作業の指示 1:
データのエントリーの最初の行から、「募集要項 (537, 106)」がある行までを書き直してください。両端の行も含め、「Track Order」を「Order Status」に置き換え、それ以外は変えないでください。
======== 選んだ文章
令和3年度二国間クレジット制度資金支援事業のうち設備補助事業の公募における第二回採択案件の決定について

 公益財団法人地球環境センター(GEC)は、途上国において優れた脱炭素技術等を活用して温室効果ガスの排出削減を行い、二国間クレジット制度(Joint Crediting Mechanism:JCM)に基づくクレジットの獲得を目指す「二国間クレジット制度資金支援事業のうち設備補助事業」について、今般、19件を第二回分として採択しました。第一回分と合わせて計28件のプロジェクトを採択しております。今後、交付決定の手続等を進め、JCMの実施に向けた手続きを進めていきます。
 なお、令和3年度の採択は、今回の発表で最後となります。たくさんのご応募誠にありがとうございました。
 

事業内容

 本事業は、優れた脱炭素技術等を活用し、途上国における温室効果ガス排出量を削減する事業を実施し、測定・報告・検証(MRV)を行っていただく事業に対して、初期投資費用の1/2を上限として補助を行います。
 開発途上国における温室効果ガスの削減とともに、二国間クレジット制度(JCM)を通じて我が国の温室効果ガス排出削減目標の達成に資することを目的としています。また、「インフラシステム海外展開戦略2025(令和2年12月。経協インフラ戦略会議決定)(参考3)」及び「インフラシステム輸出戦略(平成29年度改訂。経協インフラ戦略会議決定)」に基づく「環境分野の海外展開戦略(平成30年6月、環境省策定)(参考4)」に沿って、相手国のニーズを深く理解した上で先進的な優れた脱炭素技術等を普及・展開することにより、世界の脱炭素化に貢献することが期待されています。

選定した案件の概要

 GECは、環境省から「令和3年度から令和5年度二酸化炭素排出抑制対策事業費等補助金(二国間クレジット制度資金支援事業のうち設備補助事業)」の交付決定を受け、当該補助金の執行団体として、公募期間令和3年度4月7日(水)から同年10月29日(金)までの予定で日本の民間企業等を対象に公募を行っておりましたが、交付内示額が予定額に達したため、今年度の公募は終了となりました。
 このたび、書面審査、ヒアリング審査及びその結果を踏まえた採否審査を実施し、下記のとおり19件を第二回採択分として選定しました。

【令和3年度 JCM設備補助事業 第二回採択案件一覧】

No. パートナー国 代表事業者 事業名 想定GHG削減量
(tCO2/年)
================
======== データの中身
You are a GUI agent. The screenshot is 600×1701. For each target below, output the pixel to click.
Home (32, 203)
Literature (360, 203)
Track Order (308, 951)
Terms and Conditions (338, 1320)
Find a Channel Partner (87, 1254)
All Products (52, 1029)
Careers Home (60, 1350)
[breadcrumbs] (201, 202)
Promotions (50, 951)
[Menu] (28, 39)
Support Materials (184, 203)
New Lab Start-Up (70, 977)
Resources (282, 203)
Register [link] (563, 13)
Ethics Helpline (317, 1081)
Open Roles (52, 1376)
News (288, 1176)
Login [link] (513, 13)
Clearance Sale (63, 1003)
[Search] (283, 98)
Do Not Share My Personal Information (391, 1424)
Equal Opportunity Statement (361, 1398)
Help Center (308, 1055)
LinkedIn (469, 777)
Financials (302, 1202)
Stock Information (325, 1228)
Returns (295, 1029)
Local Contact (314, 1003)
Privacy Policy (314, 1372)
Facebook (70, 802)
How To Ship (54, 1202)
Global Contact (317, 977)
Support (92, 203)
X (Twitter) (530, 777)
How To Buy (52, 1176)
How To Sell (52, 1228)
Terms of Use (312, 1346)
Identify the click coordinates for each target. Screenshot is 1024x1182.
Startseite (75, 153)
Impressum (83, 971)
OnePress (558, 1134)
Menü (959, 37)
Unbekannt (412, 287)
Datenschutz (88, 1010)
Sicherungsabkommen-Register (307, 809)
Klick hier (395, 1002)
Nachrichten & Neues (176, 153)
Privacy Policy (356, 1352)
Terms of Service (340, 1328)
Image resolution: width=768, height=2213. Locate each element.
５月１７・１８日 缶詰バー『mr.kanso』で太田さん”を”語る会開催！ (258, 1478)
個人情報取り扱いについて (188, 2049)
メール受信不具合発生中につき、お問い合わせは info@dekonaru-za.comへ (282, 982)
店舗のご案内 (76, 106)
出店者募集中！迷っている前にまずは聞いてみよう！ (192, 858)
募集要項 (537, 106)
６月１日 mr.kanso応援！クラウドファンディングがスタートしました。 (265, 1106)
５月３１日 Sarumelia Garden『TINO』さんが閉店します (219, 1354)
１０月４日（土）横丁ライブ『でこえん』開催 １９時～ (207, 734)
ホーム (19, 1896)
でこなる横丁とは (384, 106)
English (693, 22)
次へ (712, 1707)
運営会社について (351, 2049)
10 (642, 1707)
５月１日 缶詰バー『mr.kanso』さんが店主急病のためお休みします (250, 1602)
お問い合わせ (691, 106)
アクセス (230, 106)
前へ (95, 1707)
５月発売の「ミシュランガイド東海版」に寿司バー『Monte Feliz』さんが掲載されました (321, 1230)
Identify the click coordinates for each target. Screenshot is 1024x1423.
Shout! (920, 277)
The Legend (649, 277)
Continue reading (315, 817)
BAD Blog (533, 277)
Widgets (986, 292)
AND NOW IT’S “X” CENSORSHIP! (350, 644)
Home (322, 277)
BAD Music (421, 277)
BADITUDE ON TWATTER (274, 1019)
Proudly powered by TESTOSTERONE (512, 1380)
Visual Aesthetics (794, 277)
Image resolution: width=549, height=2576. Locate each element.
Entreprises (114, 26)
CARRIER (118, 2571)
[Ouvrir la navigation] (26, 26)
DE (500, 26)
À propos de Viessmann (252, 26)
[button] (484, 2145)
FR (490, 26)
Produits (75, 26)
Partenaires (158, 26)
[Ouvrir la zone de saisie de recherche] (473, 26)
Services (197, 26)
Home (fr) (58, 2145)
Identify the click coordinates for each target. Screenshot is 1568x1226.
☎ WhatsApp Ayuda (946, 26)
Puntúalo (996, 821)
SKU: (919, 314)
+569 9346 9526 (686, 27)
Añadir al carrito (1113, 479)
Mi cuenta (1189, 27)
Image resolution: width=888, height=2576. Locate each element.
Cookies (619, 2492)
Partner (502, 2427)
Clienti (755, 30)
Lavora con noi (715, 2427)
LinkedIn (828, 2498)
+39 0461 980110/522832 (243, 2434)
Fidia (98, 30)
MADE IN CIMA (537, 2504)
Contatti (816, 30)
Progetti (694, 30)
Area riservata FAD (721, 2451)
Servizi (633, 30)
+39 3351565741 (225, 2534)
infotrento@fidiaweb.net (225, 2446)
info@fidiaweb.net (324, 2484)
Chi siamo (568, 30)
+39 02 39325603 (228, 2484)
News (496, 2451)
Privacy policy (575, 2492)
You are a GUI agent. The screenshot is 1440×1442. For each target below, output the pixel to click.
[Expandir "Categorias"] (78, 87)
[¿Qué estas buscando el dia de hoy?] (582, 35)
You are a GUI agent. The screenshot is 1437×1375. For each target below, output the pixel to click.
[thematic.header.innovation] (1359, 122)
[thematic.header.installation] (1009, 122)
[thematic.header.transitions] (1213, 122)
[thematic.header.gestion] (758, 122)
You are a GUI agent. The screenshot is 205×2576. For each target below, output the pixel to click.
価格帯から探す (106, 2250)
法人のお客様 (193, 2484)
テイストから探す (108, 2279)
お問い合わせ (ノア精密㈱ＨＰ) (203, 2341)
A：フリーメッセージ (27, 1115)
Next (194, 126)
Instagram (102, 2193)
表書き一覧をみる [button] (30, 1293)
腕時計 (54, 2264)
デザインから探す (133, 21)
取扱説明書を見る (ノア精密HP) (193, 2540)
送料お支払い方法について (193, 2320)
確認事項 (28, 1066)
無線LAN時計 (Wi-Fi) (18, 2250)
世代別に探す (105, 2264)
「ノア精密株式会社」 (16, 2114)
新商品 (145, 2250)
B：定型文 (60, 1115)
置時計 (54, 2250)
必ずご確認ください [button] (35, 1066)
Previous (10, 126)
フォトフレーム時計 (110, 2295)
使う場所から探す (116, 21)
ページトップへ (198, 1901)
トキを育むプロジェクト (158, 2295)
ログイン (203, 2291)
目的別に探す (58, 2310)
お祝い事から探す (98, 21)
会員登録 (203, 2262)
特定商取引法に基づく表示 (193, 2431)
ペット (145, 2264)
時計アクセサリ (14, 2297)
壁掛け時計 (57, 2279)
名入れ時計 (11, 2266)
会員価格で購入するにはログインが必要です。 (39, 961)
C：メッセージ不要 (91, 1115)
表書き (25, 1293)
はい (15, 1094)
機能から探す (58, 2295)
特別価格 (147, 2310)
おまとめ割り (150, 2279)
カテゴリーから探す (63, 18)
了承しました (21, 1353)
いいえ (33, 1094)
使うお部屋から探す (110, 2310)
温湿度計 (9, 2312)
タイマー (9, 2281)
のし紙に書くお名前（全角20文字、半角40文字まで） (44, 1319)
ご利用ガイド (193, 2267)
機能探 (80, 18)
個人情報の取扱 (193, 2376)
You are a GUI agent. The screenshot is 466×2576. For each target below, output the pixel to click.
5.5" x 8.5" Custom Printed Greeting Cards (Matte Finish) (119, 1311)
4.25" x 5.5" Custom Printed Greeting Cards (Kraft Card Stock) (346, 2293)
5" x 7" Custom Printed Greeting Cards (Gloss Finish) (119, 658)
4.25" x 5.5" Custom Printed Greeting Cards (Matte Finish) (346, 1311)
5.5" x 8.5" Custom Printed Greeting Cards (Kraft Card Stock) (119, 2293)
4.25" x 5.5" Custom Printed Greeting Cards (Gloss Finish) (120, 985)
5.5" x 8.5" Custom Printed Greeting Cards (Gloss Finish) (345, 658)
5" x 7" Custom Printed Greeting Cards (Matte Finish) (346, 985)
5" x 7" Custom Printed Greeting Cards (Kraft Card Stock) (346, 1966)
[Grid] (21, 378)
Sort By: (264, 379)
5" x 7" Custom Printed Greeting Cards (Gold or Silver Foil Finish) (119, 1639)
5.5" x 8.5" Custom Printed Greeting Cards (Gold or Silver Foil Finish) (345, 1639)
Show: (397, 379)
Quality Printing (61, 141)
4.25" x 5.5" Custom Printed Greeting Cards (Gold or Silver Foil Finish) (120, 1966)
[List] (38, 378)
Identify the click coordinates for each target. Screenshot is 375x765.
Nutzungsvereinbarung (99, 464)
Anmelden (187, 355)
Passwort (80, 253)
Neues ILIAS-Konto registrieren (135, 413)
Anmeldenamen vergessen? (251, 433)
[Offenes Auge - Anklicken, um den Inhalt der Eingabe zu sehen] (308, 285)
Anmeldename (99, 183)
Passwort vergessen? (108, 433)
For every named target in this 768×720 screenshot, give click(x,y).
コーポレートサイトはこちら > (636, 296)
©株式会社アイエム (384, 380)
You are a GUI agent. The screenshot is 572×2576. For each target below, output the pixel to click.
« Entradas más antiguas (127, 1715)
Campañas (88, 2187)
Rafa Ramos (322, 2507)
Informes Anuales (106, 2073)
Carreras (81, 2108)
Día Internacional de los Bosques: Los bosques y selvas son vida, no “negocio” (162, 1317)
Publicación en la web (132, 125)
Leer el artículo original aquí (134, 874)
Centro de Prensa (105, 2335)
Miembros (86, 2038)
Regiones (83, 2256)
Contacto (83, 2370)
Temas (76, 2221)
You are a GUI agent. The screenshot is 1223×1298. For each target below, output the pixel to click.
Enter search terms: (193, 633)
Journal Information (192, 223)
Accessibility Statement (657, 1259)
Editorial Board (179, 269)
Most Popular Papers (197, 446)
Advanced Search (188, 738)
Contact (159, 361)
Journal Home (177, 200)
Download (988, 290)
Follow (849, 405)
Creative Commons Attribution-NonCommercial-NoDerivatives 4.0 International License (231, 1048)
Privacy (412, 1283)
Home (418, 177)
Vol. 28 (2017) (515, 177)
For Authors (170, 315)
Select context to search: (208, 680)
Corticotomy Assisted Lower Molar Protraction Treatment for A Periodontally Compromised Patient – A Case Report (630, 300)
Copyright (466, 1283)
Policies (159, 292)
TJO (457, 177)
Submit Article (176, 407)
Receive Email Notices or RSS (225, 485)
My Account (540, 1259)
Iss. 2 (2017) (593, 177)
================
作業の指示 2:
JCM設備補助事業の発表について、次の問いに答えてください。
(a) 第二回分として採択されたのは何件ですか。
(b) 補助の上限は初期投資費用のどれだけですか。
(c) 公募期間はいつからいつまでの予定でしたか。

作業の結果 1:
You are a GUI agent. The screenshot is 600×1701. For each target below, output the pixel to click.
Home (32, 203)
Literature (360, 203)
Order Status (308, 951)
Terms and Conditions (338, 1320)
Find a Channel Partner (87, 1254)
All Products (52, 1029)
Careers Home (60, 1350)
[breadcrumbs] (201, 202)
Promotions (50, 951)
[Menu] (28, 39)
Support Materials (184, 203)
New Lab Start-Up (70, 977)
Resources (282, 203)
Register [link] (563, 13)
Ethics Helpline (317, 1081)
Open Roles (52, 1376)
News (288, 1176)
Login [link] (513, 13)
Clearance Sale (63, 1003)
[Search] (283, 98)
Do Not Share My Personal Information (391, 1424)
Equal Opportunity Statement (361, 1398)
Help Center (308, 1055)
LinkedIn (469, 777)
Financials (302, 1202)
Stock Information (325, 1228)
Returns (295, 1029)
Local Contact (314, 1003)
Privacy Policy (314, 1372)
Facebook (70, 802)
How To Ship (54, 1202)
Global Contact (317, 977)
Support (92, 203)
X (Twitter) (530, 777)
How To Buy (52, 1176)
How To Sell (52, 1228)
Terms of Use (312, 1346)
Identify the click coordinates for each target. Screenshot is 1024x1182.
Startseite (75, 153)
Impressum (83, 971)
OnePress (558, 1134)
Menü (959, 37)
Unbekannt (412, 287)
Datenschutz (88, 1010)
Sicherungsabkommen-Register (307, 809)
Klick hier (395, 1002)
Nachrichten & Neues (176, 153)
Privacy Policy (356, 1352)
Terms of Service (340, 1328)
Image resolution: width=768, height=2213. Locate each element.
５月１７・１８日 缶詰バー『mr.kanso』で太田さん”を”語る会開催！ (258, 1478)
個人情報取り扱いについて (188, 2049)
メール受信不具合発生中につき、お問い合わせは info@dekonaru-za.comへ (282, 982)
店舗のご案内 (76, 106)
出店者募集中！迷っている前にまずは聞いてみよう！ (192, 858)
募集要項 (537, 106)

作業の結果 2:
(a) 19件
(b) 2分の1(1/2)
(c) 令和3年度4月7日(水)から同年10月29日(金)まで